大阪ガスと京セラが家庭用蓄電池「スマイ電池EX」を提供開始

大阪ガスと京セラが手掛ける新たな家庭用蓄電池「スマイ電池EX」



大阪ガスと京セラが共同で、家庭用蓄電池「Enerezza® PlusⅡ」の販売を2023年7月1日より開始しました。これは新築住宅向けの太陽光発電システムと連携し、電力取引市場に蓄電池の電力供出を目指す新しいエネルギーマネジメントサービス「スマイ電池EX」の提供に向けた取り組みです。

1. 電力需給調整市場の背景


日本においては、再生可能エネルギーの導入が進む中、電力の需給バランスが大きな課題となっています。特に、太陽光発電の普及によって、昼間の電力供給は増える一方で、夕方から夜にかけての需要とのバランスが取れないという問題があります。このため、「需給調整市場」と「容量市場」の利用が非常に重要です。

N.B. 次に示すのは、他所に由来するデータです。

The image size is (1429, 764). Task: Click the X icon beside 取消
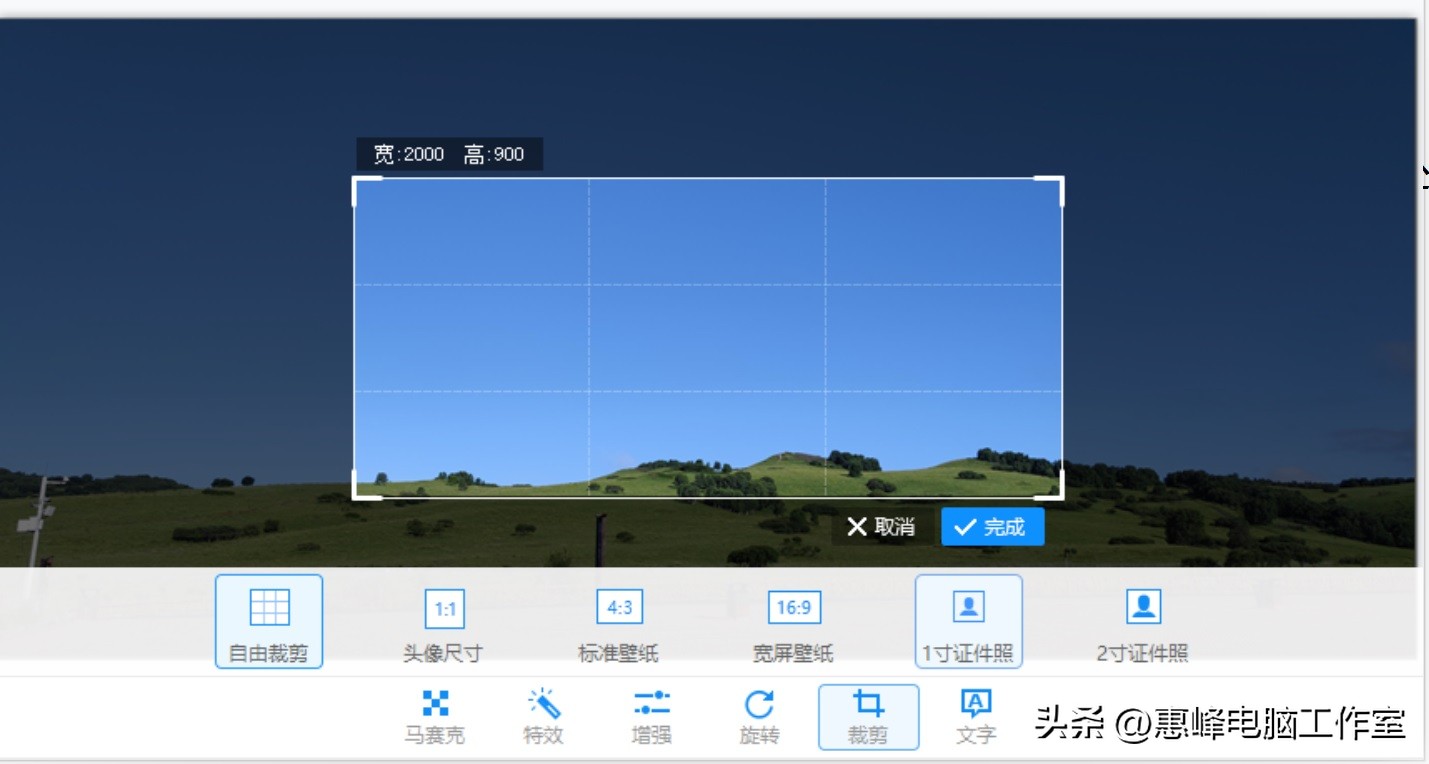(x=857, y=527)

2026年からは家庭の調整力を活用できるようになることが見込まれており、家庭用蓄電池など分散型エネルギーリソースの活用が期待されています。欧州などではこのような仕組みが進んでいますが、日本でもこの波に乗り、新たな市場を創出することが必要です。

2. 「スマイ電池EX」の機能と特徴


「スマイ電池EX」は、家庭の電力管理を効率的に行うことを目的としています。具体的には、家計への還元や電力供給の安定化を実現することで、光熱費の低減につながります。このサービスでは、契約に基づいて蓄電池を遠隔で制御し、電力取引市場へ供出する仕組みを採用しています。

また、「Enerezza® PlusⅡ」は、高い安全性に加え、長寿命化を図った設計となっており、充放電スピードが非常に優れています。これにより、電力需給の変動に即座に対応できる能力を持っています。家庭用電池としても非常に使いやすく設計されています。

3. 新築住宅での蓄電池導入のメリット


今後、2027年度には「GX ZEH」と呼ばれる新しい住宅基準が施行される予定です。これにより、新築住宅は更なる省エネ性能が求められることになり、蓄電池の導入が加速することになるでしょう。しかし、導入コストについては依然として課題が残っています。「スマイ電池EX」は、これらの課題解決に寄与できると期待されています。

4. Daigasグループのビジョン


Daigasグループは、2050年にカーボンニュートラルを実現することを目指しています。この取り組みの一環として、家庭用蓄電池の普及が重要な役割を果たすと考えています。再生可能エネルギーの安定した利用を促すと同時に、電力系統の安定化にも繋がるというのがこの事業の目的です。

今後、再生可能エネルギー関連の企業との連携をさらに強化し、地域に根付いたエネルギーマネジメントを推進していけるよう、努力していく予定です。これにより、より持続可能な社会を築くための重要な一歩となるでしょう。

5. 結論


「スマイ電池EX」は、今後の家庭用エネルギーマネジメントにおいて重要なサービスとなる可能性を秘めています。大阪ガスと京セラの技術を活かしたこの取り組みが、快適な生活環境を提供し、持続可能な社会の実現に向けた大きな一歩となることを期待しています。